A woman’s beach vacation took an unexpected turn when she was hit so hard in the neck by a wave that it ruptured one of her arteries, according to a recent report of her case.
The 60-year-old woman, who lives in Ireland, was vacationing at the beach when an ocean wave struck her in the neck.
Soon, she began to experience intermittent headaches and neck pain, according to the report, published Sept. 12 in the journal BMJ Case Reports. After two weeks, she was still having these symptoms, and one of her eyelids began to droop, prompting her to seek medical care. When doctors examined the woman, they noticed that one of her pupils was smaller than the other. [27 Oddest Medical Cases]
The woman was initially diagnosed with Horner syndrome, which refers to a combination of symptoms caused by a disruption in a nerve pathway from the brain to the face, according to the Mayo Clinic.
Many things can cause Horner syndrome. In the woman’s case, further imaging tests revealed that she had “carotid artery dissection” (CAD) in her right carotid artery. This occurs when blood leaks into a tear within the wall of the carotid artery, and as the blood pools, it separates the layers of the blood vessel wall. The right carotid artery is one of four arteries in the neck that delivers blood to the brain.
The dissection likely happened because the wave’s impact led to a rupture of the “vasa vasorum,” or the small blood vessels within the wall of the carotid artery, the authors wrote in the report.
Dr. Etimbuk Umana, an emergency medicine doctor at Galway University Hospitals in Ireland, who treated the patient, said that, prior to the woman’s case, he had never seen or read any reports of a beach wave causing CAD. But unusual neck movements or blunt trauma to the neck (such as trauma experienced in a car crash) are known causes of CAD, he told Live Science. It’s estimated that trauma causes up to 40 percent of cases of CAD, the authors wrote.
One concern for patients with CAD is the risk of stroke; indeed, the condition is a common cause of stroke for people under 50, according to the Cedars-Sinai medical centerin Los Angeles. A stroke can occur if a blood clot forms at the site of the blood vessel dissection and that clot blocks the flow of blood to the brain.
For this reason, patients with CAD may be treated with anti-clotting drugs (such as blood thinners) to prevent stroke.
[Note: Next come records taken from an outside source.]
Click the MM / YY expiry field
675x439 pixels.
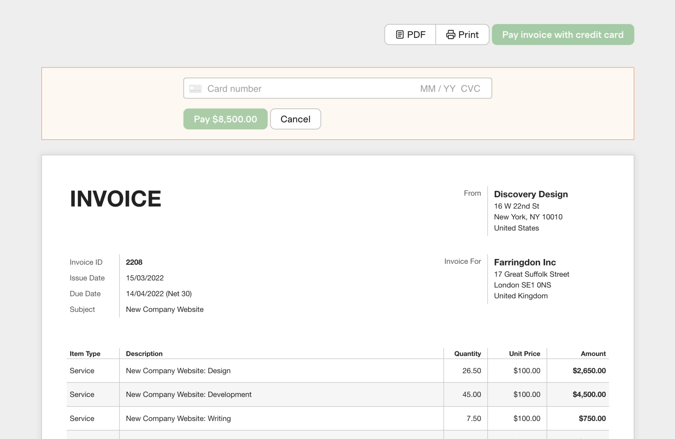437,89
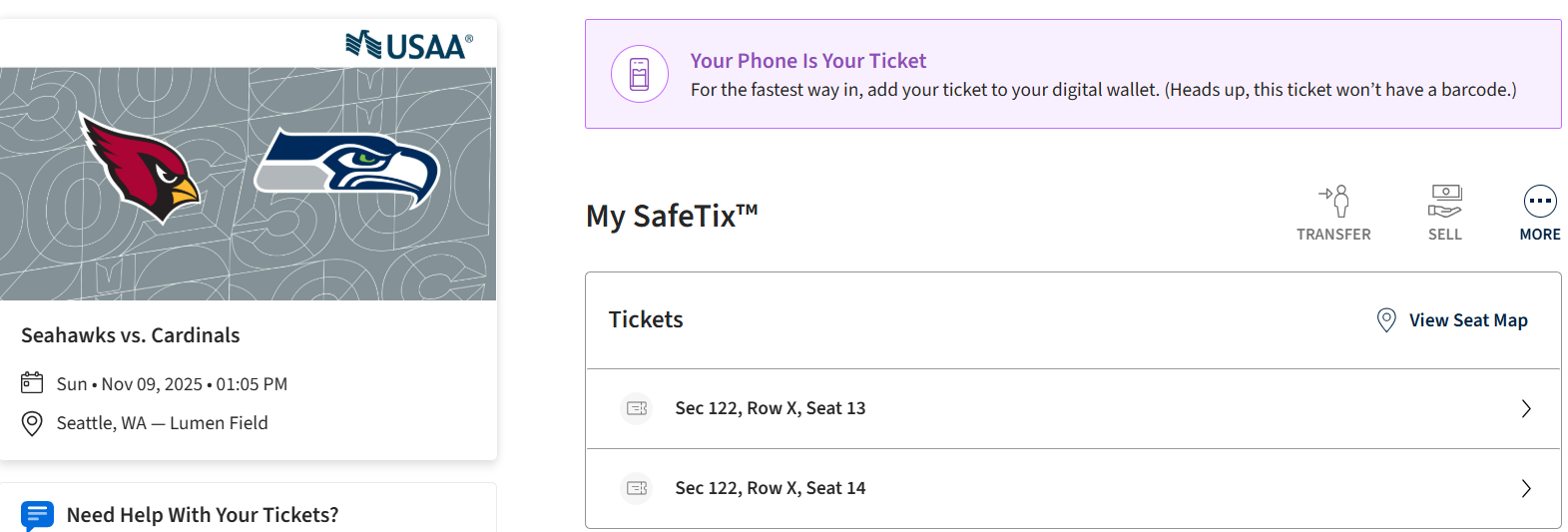Open the More options ellipsis icon
Viewport: 1568px width, 532px height.
click(1540, 201)
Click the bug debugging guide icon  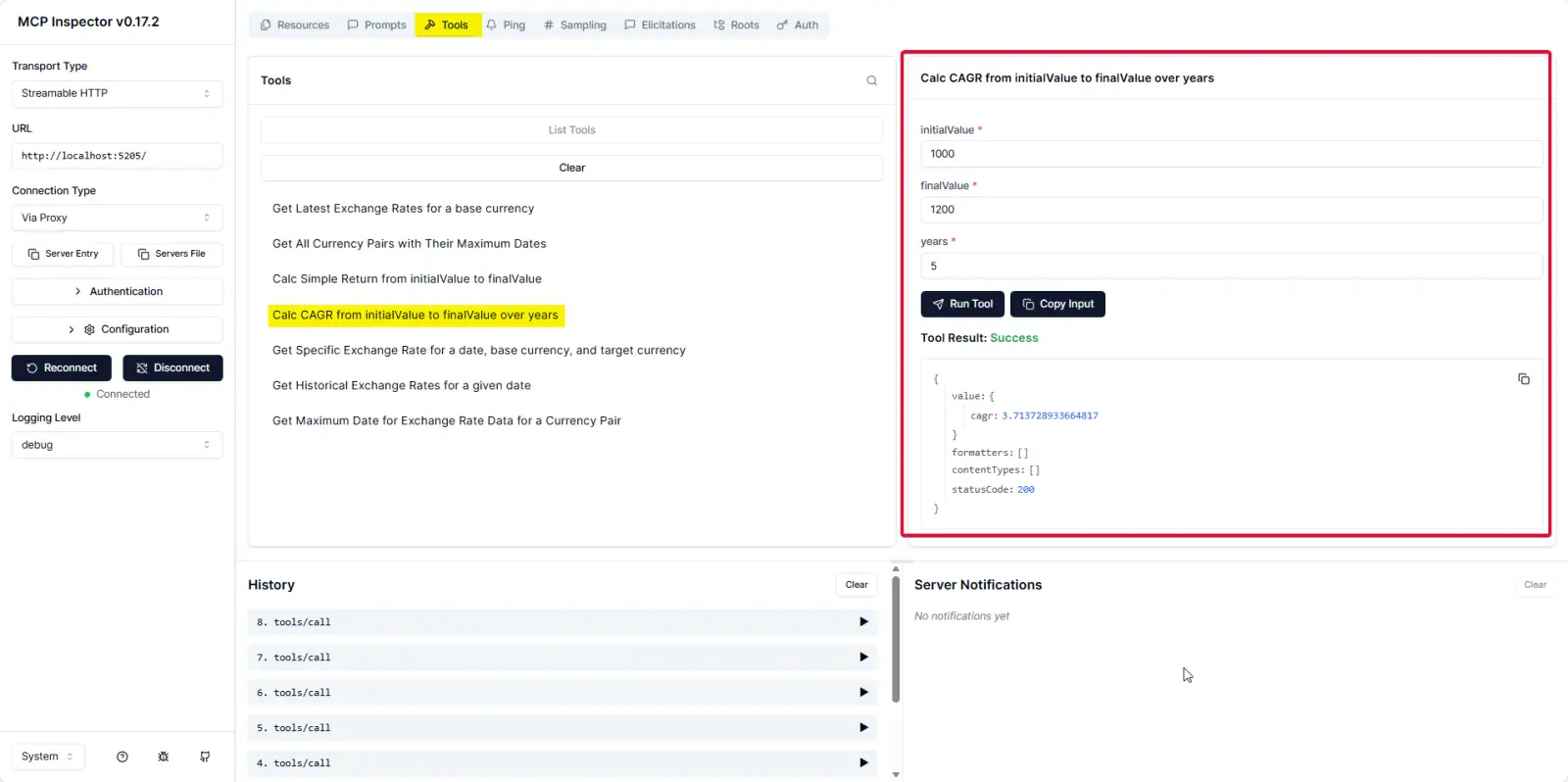tap(164, 757)
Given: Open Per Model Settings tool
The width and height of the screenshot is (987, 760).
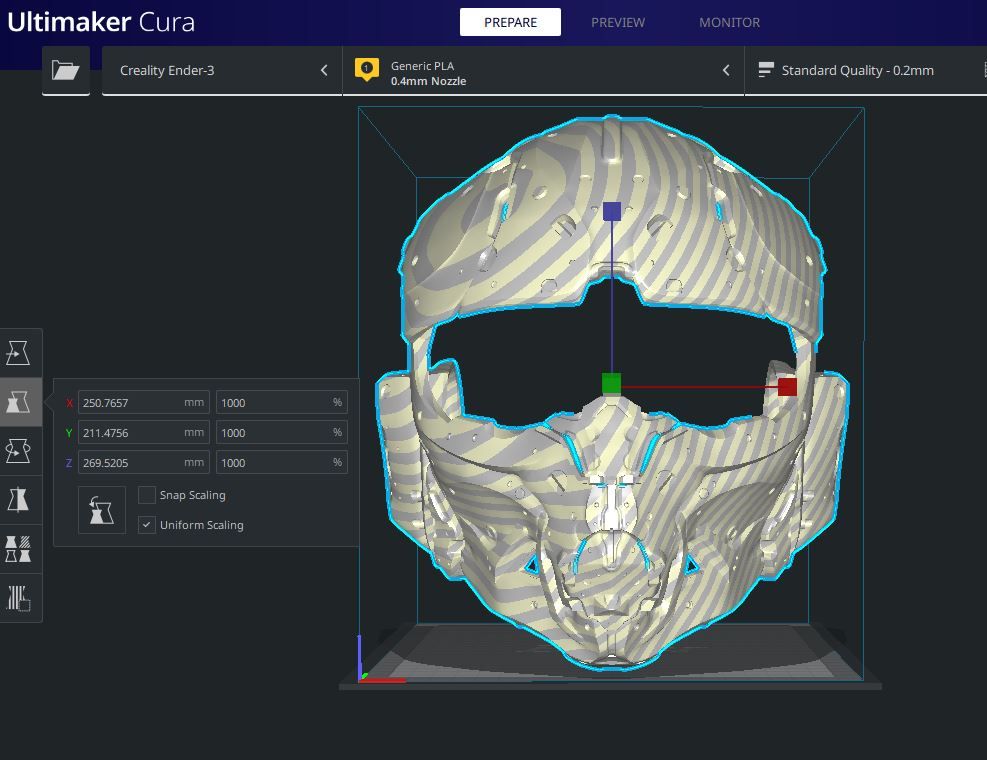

But for patients who have a rupture of the vasa vasorum, anti-clotting drugs might actually pose a risk of increased bleeding, the report said.
The woman was initially treated with anti-clotting drugs, but the treatment was stopped, in part due to concerns about bleeding risk. Also, the woman didn’t have any signs of stroke or other brain problems.
The woman was monitored closely and took Lyrica (pregabalin), a medicine used to treat nerve pain, to help with her pain. Six months later, tests showed that the artery injury had completely healed. The authors said that more studies are needed to weigh the risks and benefits of anti-clotting drugs for patients like the one in this report.